_Work to be completed_
Can you copy each of the rows below verbatim, with the pictures left out?

_Provided material_
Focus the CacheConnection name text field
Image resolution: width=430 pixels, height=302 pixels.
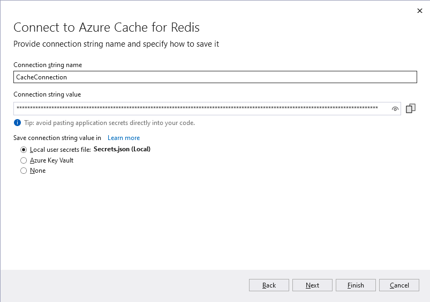215,77
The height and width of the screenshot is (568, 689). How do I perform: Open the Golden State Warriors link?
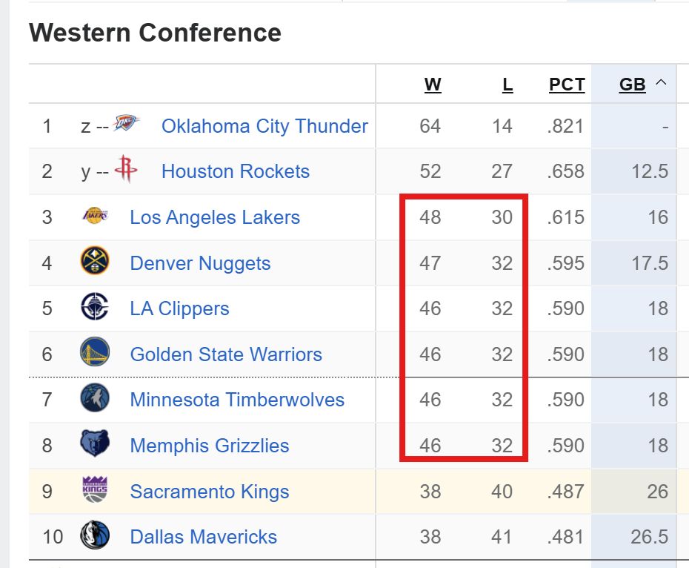coord(226,354)
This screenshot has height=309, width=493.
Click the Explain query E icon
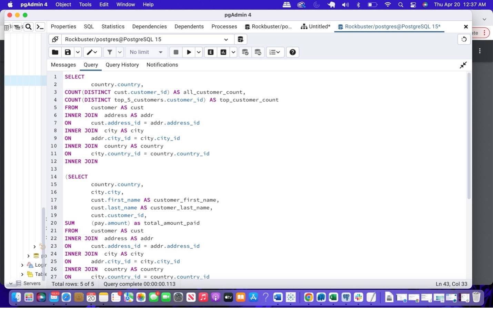(x=211, y=52)
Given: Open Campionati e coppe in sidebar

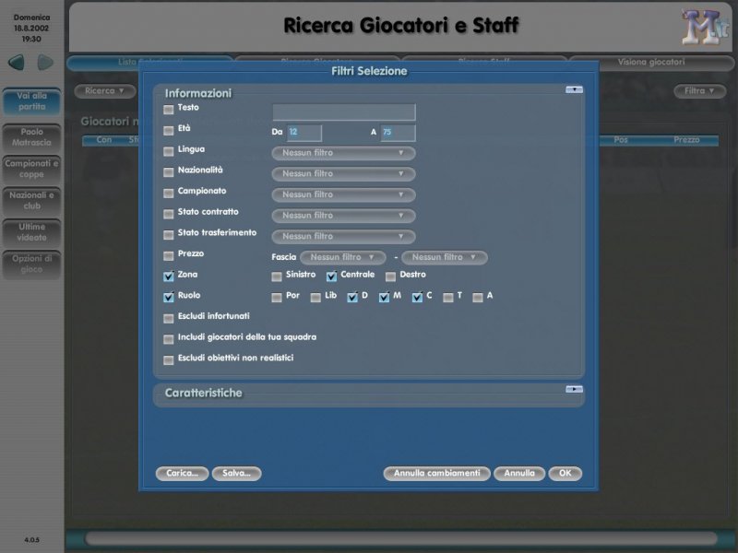Looking at the screenshot, I should [31, 169].
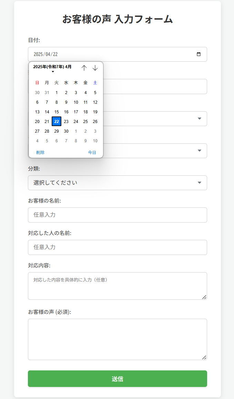This screenshot has width=234, height=399.
Task: Expand the 2025年 4月 month-year selector
Action: [x=52, y=68]
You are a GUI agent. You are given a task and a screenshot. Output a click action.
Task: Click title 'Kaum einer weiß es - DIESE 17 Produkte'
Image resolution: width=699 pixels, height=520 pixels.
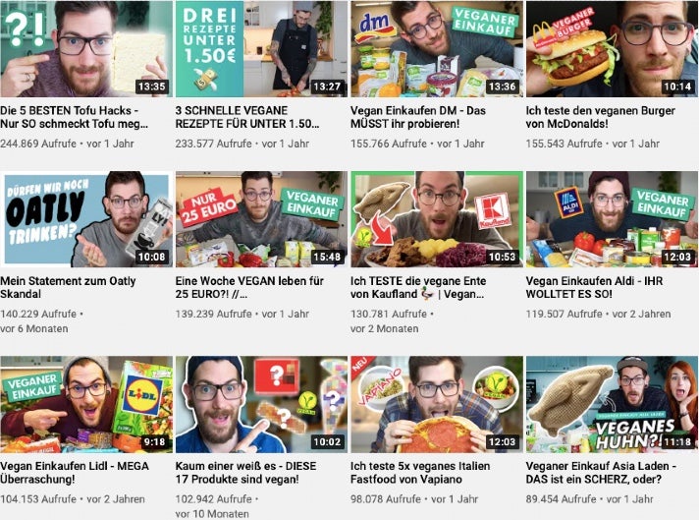pyautogui.click(x=245, y=473)
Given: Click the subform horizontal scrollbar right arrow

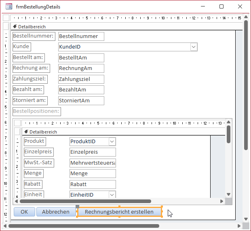Looking at the screenshot, I should (x=221, y=201).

_Right answer_
Focus the CacheConnection name text field
Image resolution: width=430 pixels, height=302 pixels.
215,77
The height and width of the screenshot is (568, 689). How do I perform: Open the Golden State Warriors link?
coord(226,354)
This screenshot has height=309, width=493.
Click the Explain query E icon
(x=211, y=52)
Given: Open Campionati e coppe in sidebar

Looking at the screenshot, I should [31, 169].
This screenshot has width=234, height=399.
Task: Expand the 2025年 4月 month-year selector
Action: [x=52, y=68]
You are a GUI agent. You are given a task and a screenshot. Output a click action.
Task: Click title 'Kaum einer weiß es - DIESE 17 Produkte'
Image resolution: width=699 pixels, height=520 pixels.
pyautogui.click(x=245, y=473)
Given: Click the subform horizontal scrollbar right arrow

Looking at the screenshot, I should (x=221, y=201).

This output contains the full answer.